The feedback object detection algorithm described in claim 2, wherein the background model is a multiple Gaussian mixture background model.

The feedback object detection algorithm according to claim 3, wherein the object cutting program further comprises the following steps: obtaining the time domain difference parameter by using the multiple Gaussian mixed background model; a pixel adjacent to the pixel to obtain a spatial difference parameter; if the sum of the time domain difference parameter and the spatial difference parameter is greater than a threshold, determining that the target pixel is the foreground pixel; and, if the time domain difference parameter is If the sum of the spatial difference parameters is less than the critical value, it is determined that the target pixel is not the foreground pixel.

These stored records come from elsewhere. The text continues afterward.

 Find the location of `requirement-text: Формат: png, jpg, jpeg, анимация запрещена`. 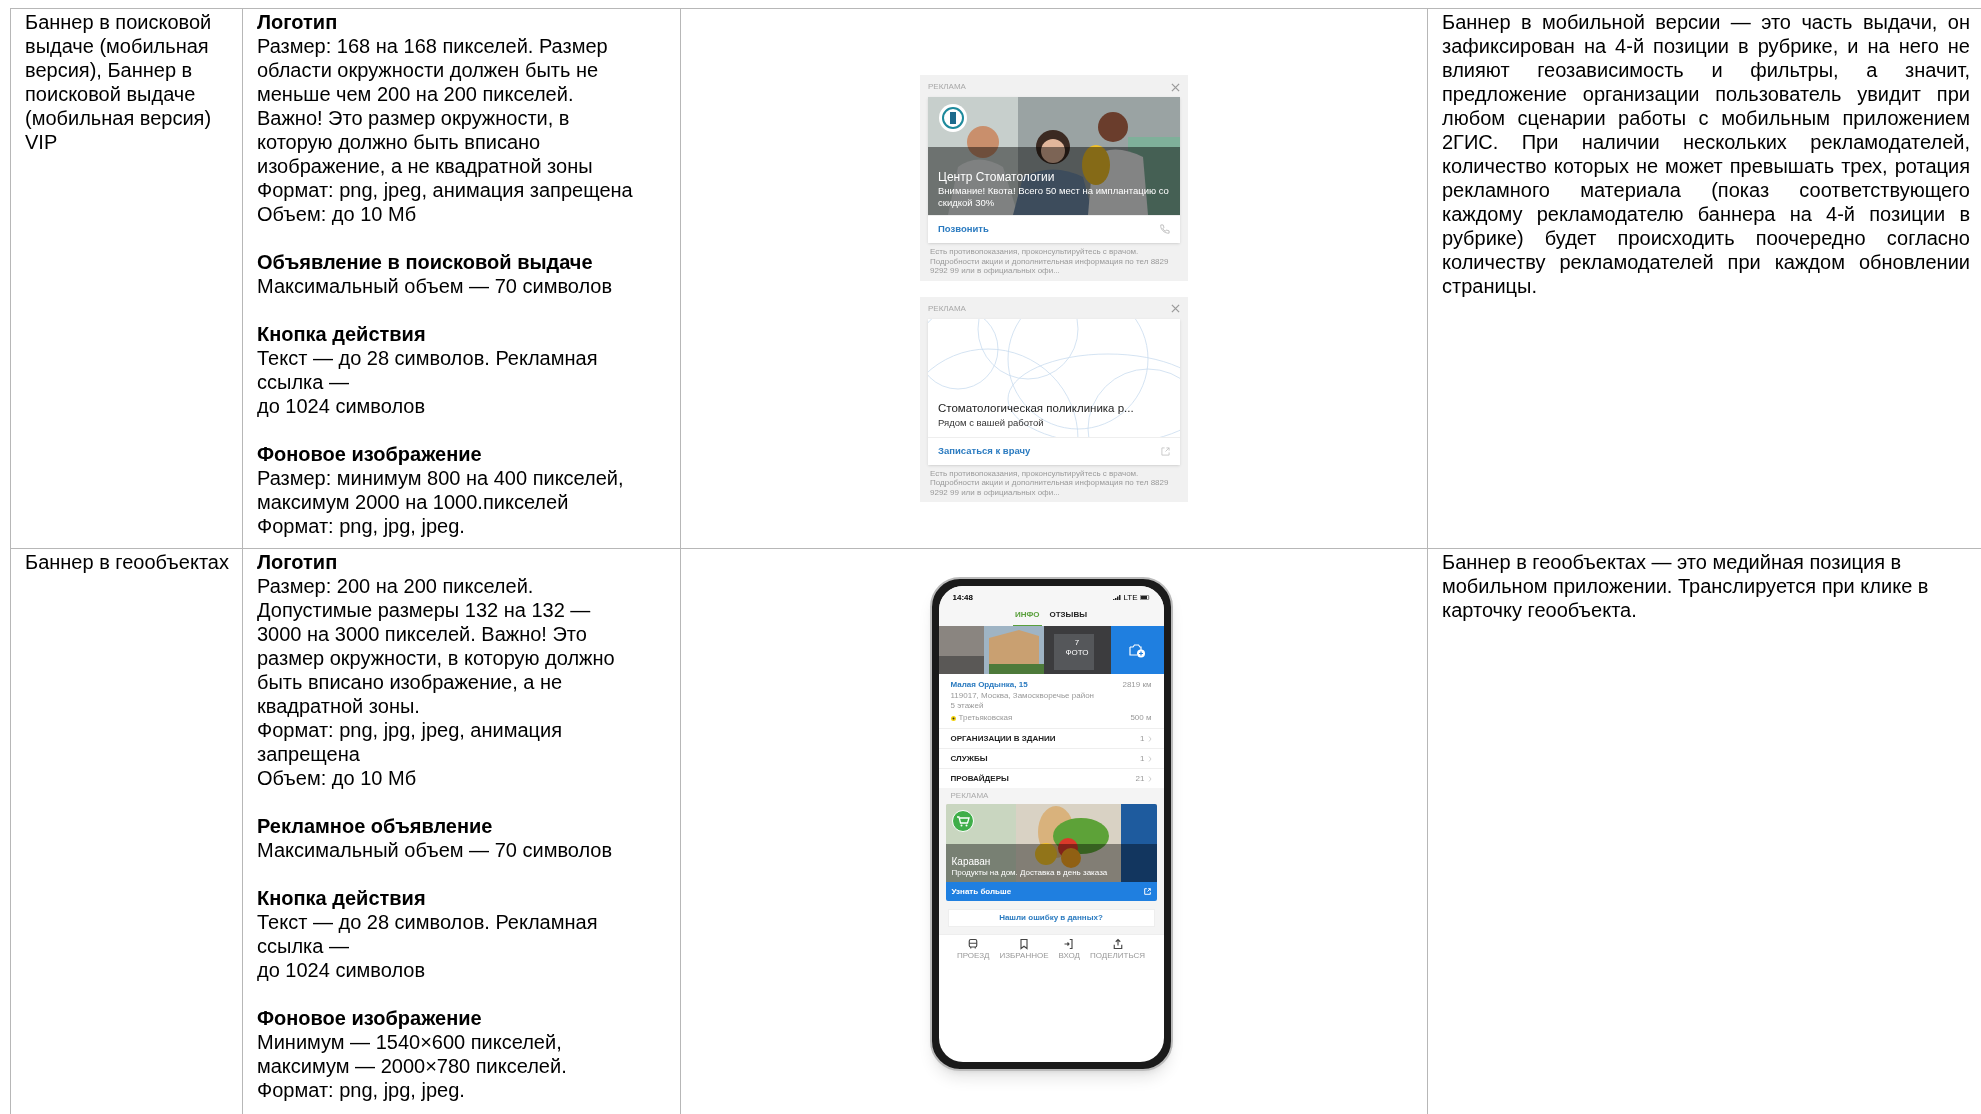

requirement-text: Формат: png, jpg, jpeg, анимация запрещена is located at coordinates (410, 742).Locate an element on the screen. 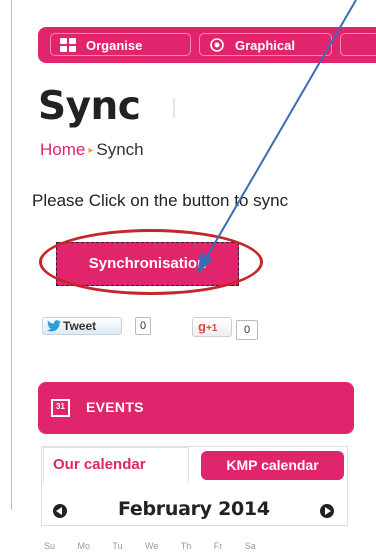  tab-our-calendar: Our calendar is located at coordinates (116, 465).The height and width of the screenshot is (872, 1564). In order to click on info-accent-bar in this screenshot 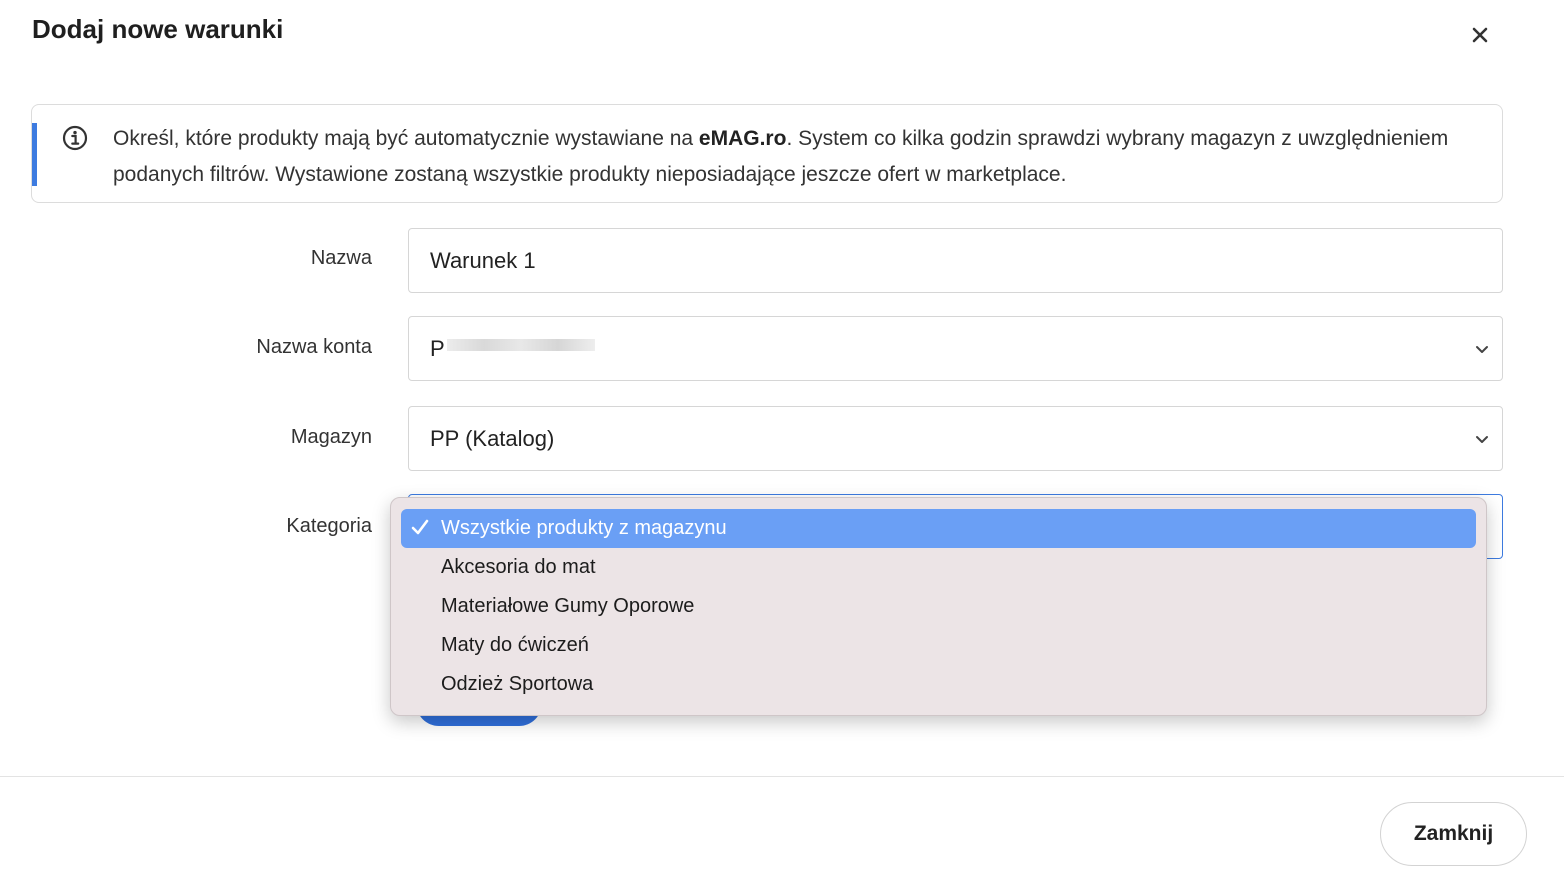, I will do `click(34, 154)`.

The feedback object detection algorithm described in claim 2, wherein if the target position is projected to a corresponding position, the probability of occurrence of the foreground pixel at the corresponding position is increased.

The feedback object detection algorithm described in claim 1, wherein the cutting data is a binary image mask.

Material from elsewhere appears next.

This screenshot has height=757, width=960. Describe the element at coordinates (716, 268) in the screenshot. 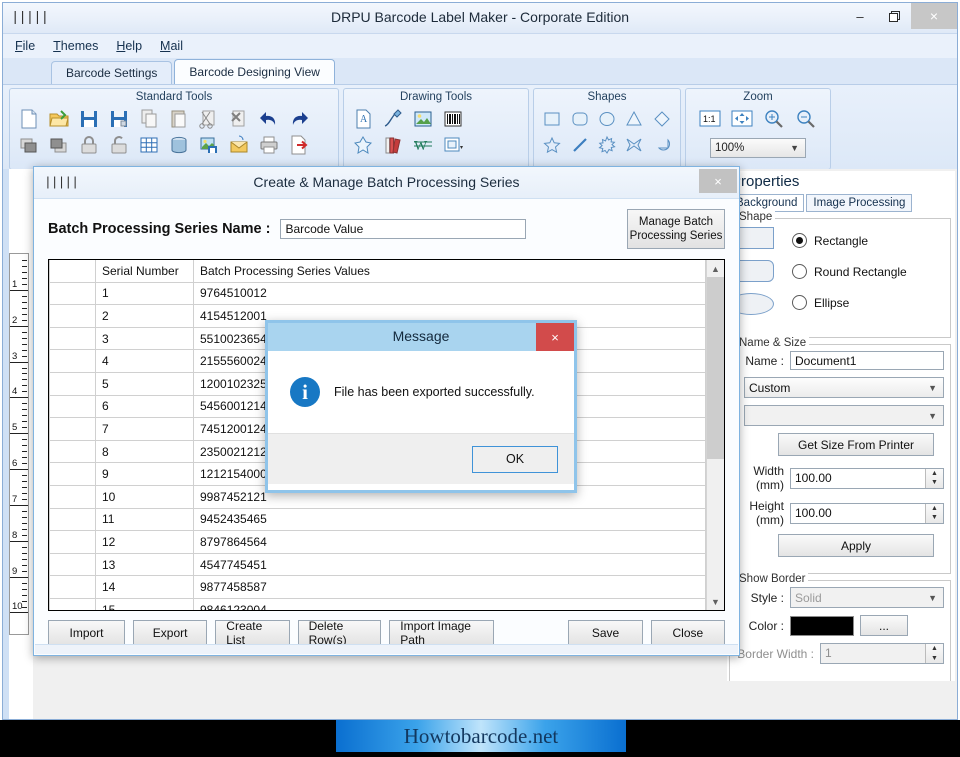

For example, the feedback object detection algorithm described in item 1 of the patent application scope, The second feature data is a mobile data, which is obtained by analyzing the moving condition of the object.

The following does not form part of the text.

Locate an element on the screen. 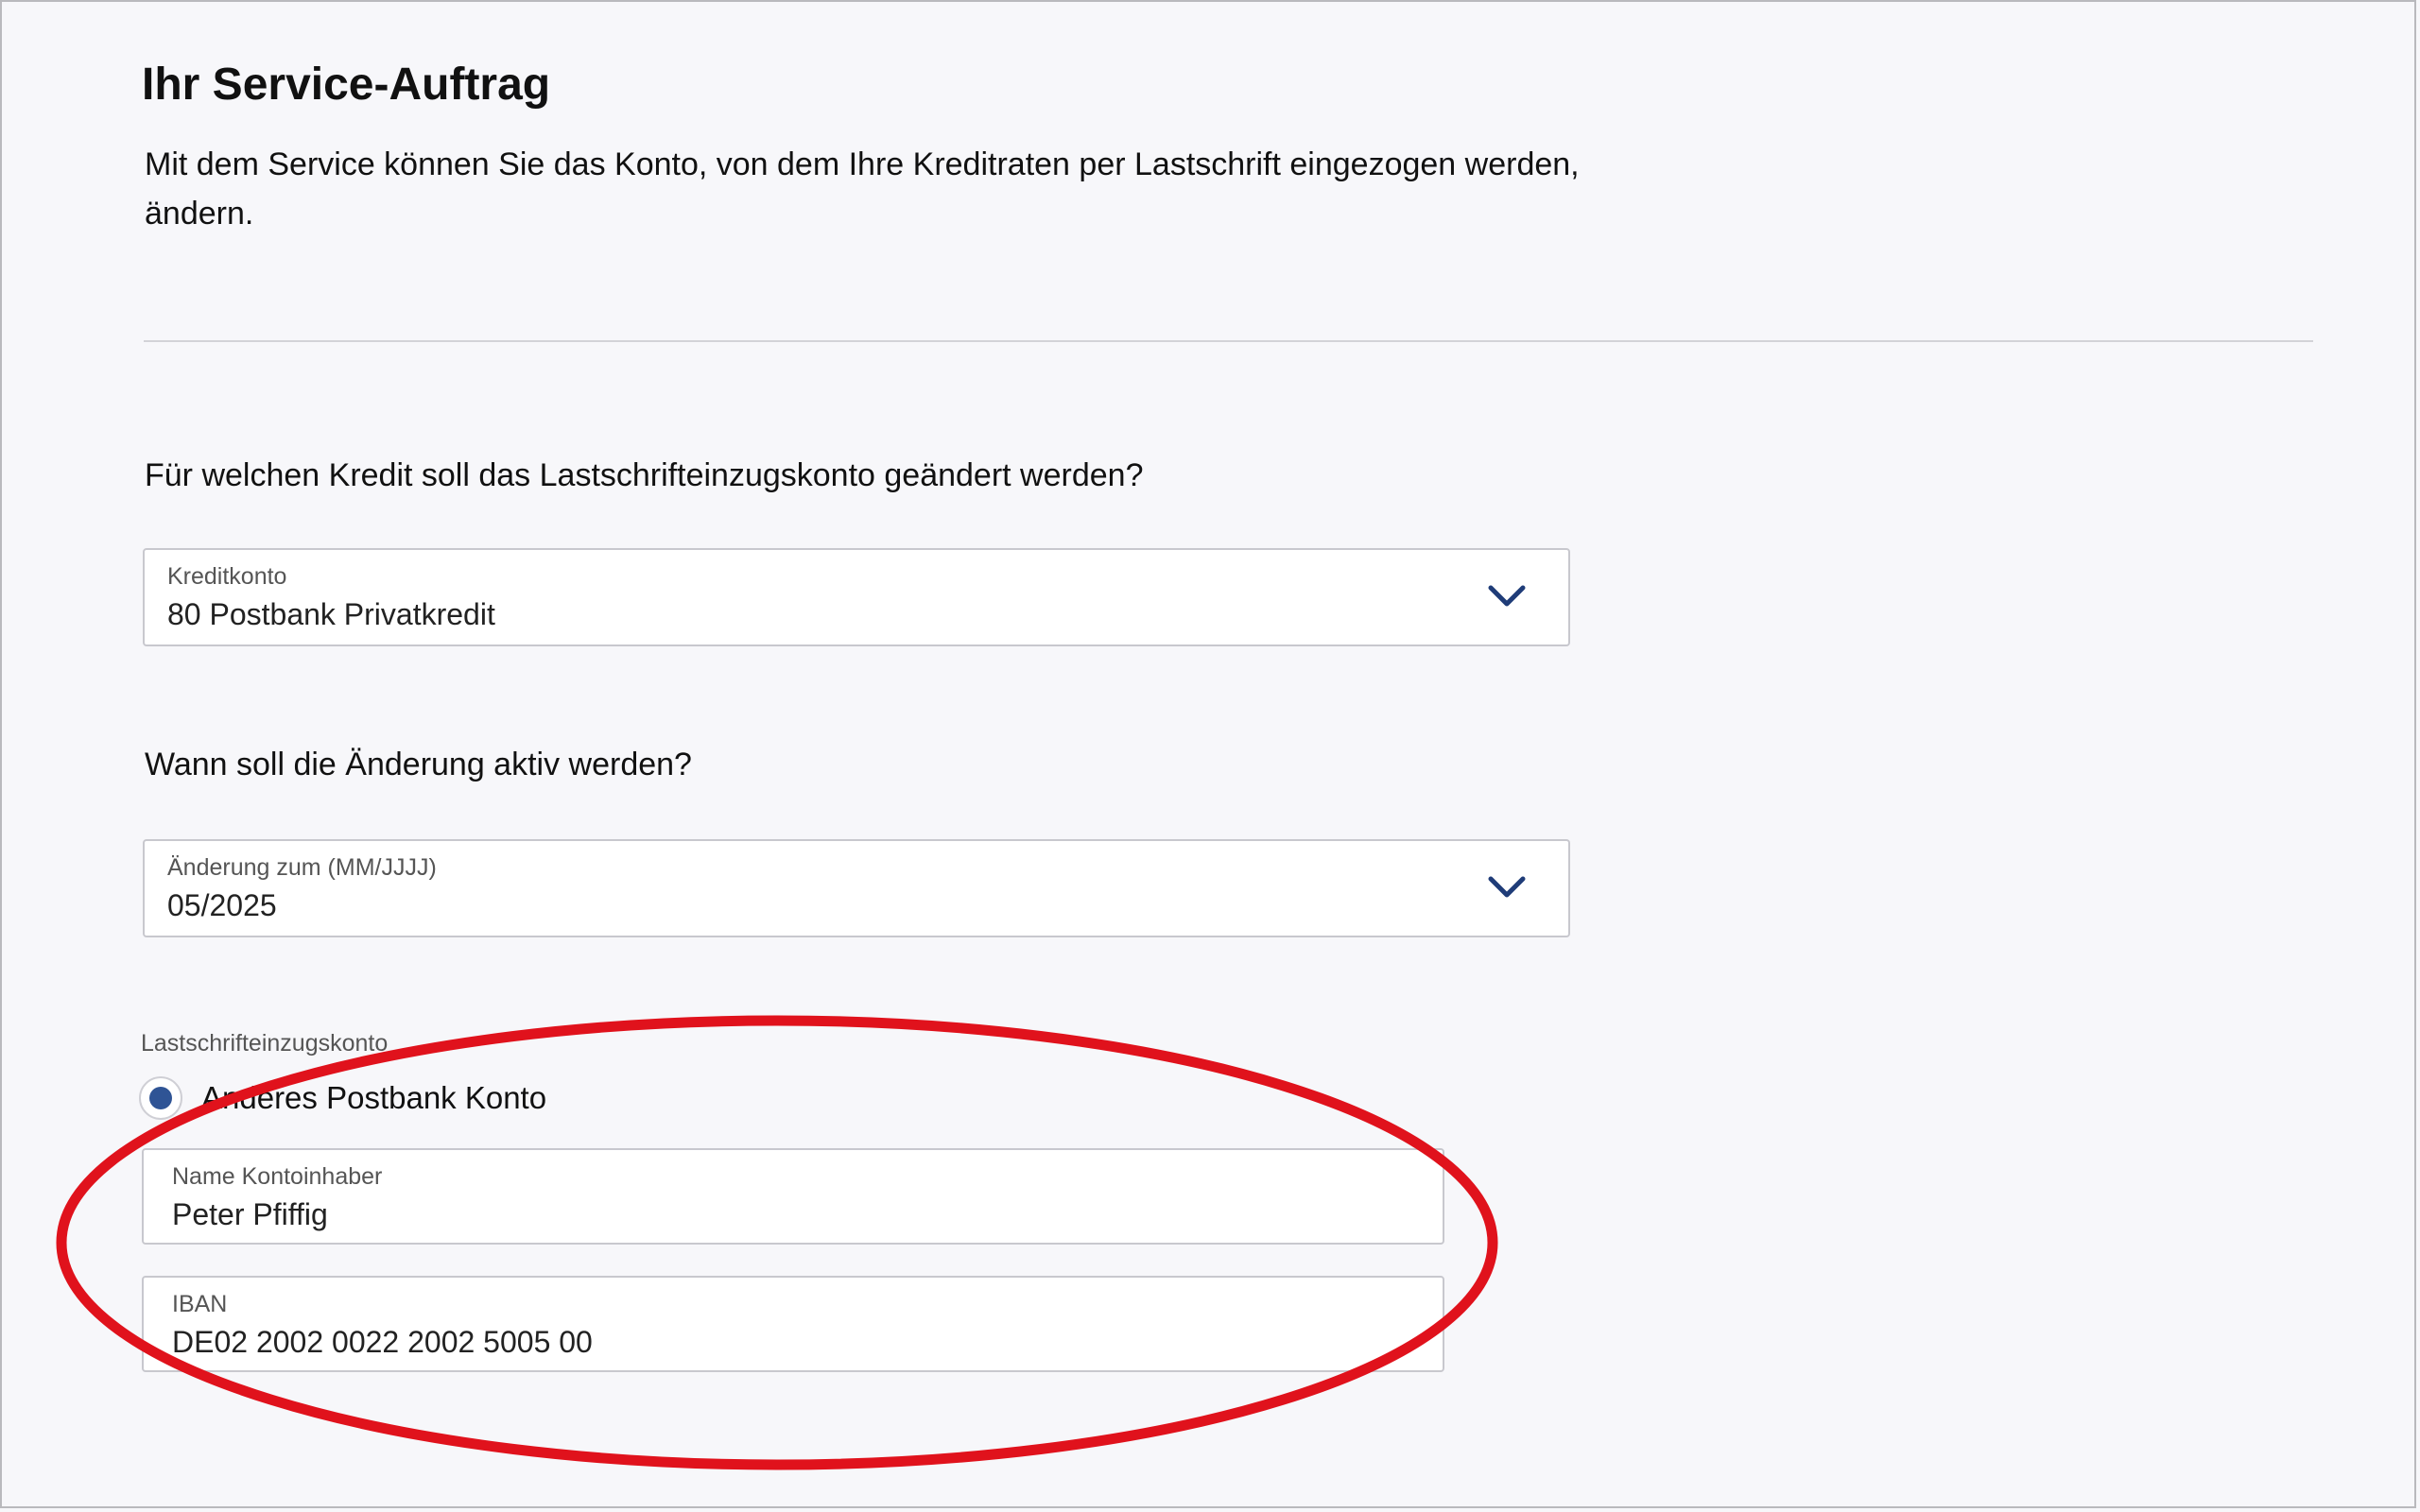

The feedback object detection algorithm described in claim 7, wherein the moving data is one of an object speed and an object position, an object size, and a moving direction.

The feedback object detection algorithm described in claim 1, wherein the second feature data is a classified data, and the classified data indicates the type of the object.

For example, the feedback object detection algorithm described in claim 9 of the patent scope, wherein the classified data is one of a person and a vehicle.

The feedback object detection algorithm described in claim 1, wherein the second feature data is a scene location data, and the scene location data indicates a scene in which the object is located.

For example, the feedback object detection algorithm described in claim 11 is wherein the scene location data is one door, one uphill and one slope.

The feedback object detection algorithm described in claim 1, wherein the second feature data is an interactive data, and the interaction data is obtained by analyzing interaction behavior between the at least one link component.

For example, the feedback object detection algorithm described in claim 13 wherein the interactive material is a conversational behavior and a physical contact behavior.

The feedback object detection algorithm described in claim 1, wherein the second feature data is a scene depth data, and the scene depth data indicates a scene depth of the object.